Numerous Cities Solved Cop Shortages With Cardboard Cutouts
When it comes to following the law, there's nothing like a siren and flashing lights to make people behave. That's why police want to be as visible as possible; their mere presence is enough to send crime plummeting like it's been dropped from a rooftop by Batman. But since police officers can't be everywhere at once, a number of cities around the world are now fighting crime with the power of cardboard. That's right, the cop on the corner may in fact be a life-size facsimile.
In Bangalore, India, traffic is so notoriously bad that it's not unusual for people to up and drive the wrong way. Realizing that no good will come of this, police now have fake cops posted at three busy intersections. As the police commissioner states: "The tendency among road users is that whenever they see there is no traffic policemen at any stretch of the road, they try to violate traffic rules." So now, these cardboard prints of mustachioed Bangalore cops take the beats no one else will, staring angrily into traffic and signaling that any wrong-way driver should turn the hell around.
Meanwhile, in Fife, Scotland, their first Scottish-Arborean police officer has already become a bit of a celebrity. "Pop-up Bob" patrols streets with his radar gun in an attempt to deter speeding. He moves to a new location every hour, because even cardboard people need a change of scenery every now and then.

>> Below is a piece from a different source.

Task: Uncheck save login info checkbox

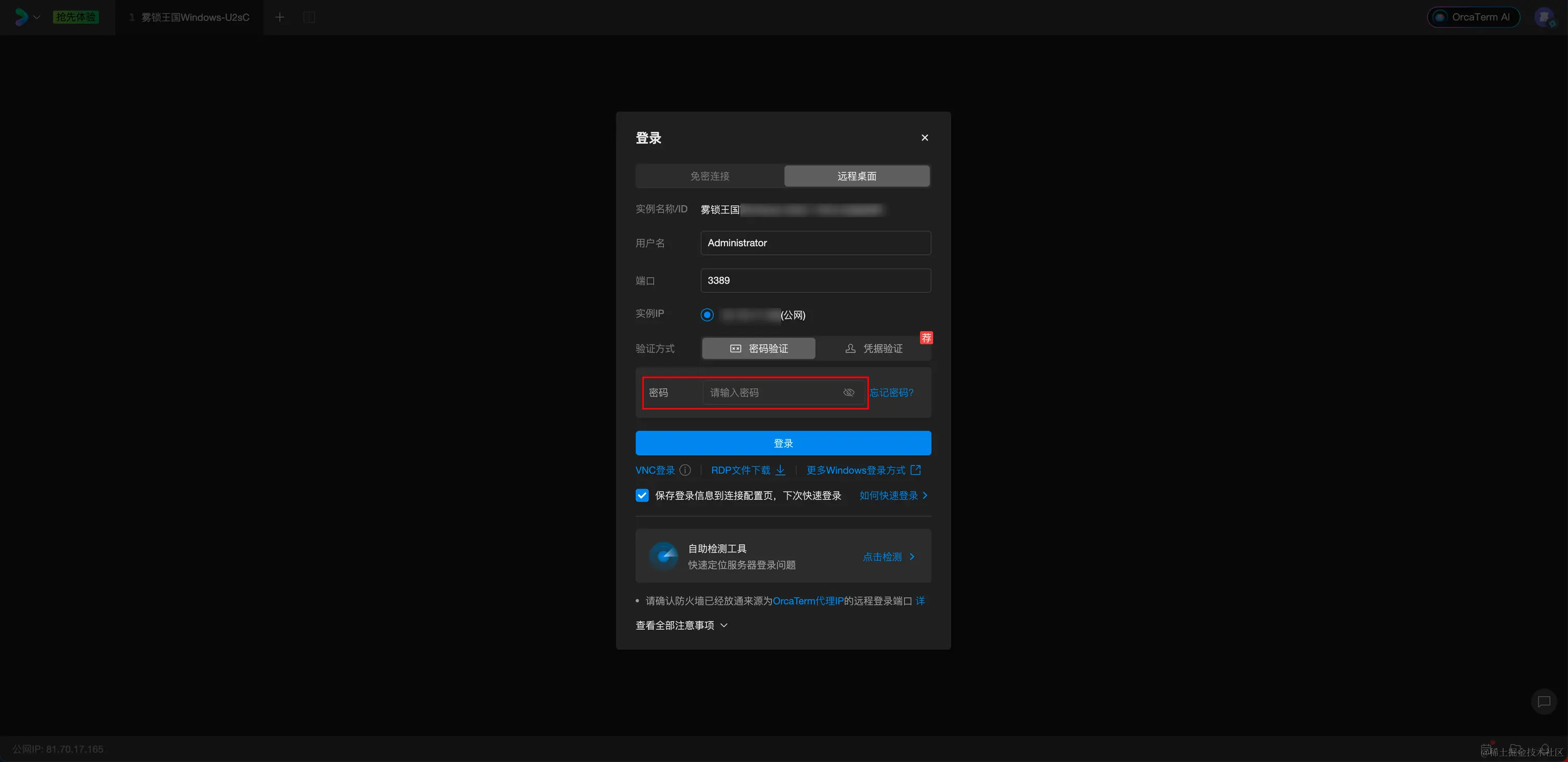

But the most realistic cardboard cop has to be the one guarding a train station in Boston. That's because it's the cardboard twin of a real beat cop, Officer David Silen. Since putting up a cutout of this Transit Police officer, the number of monthly bicycle thefts at Alewife Station has decreased from five to one. It goes to show that even a bit of thick paper with a badge painted on is enough for most punks to ask themselves how lucky they are.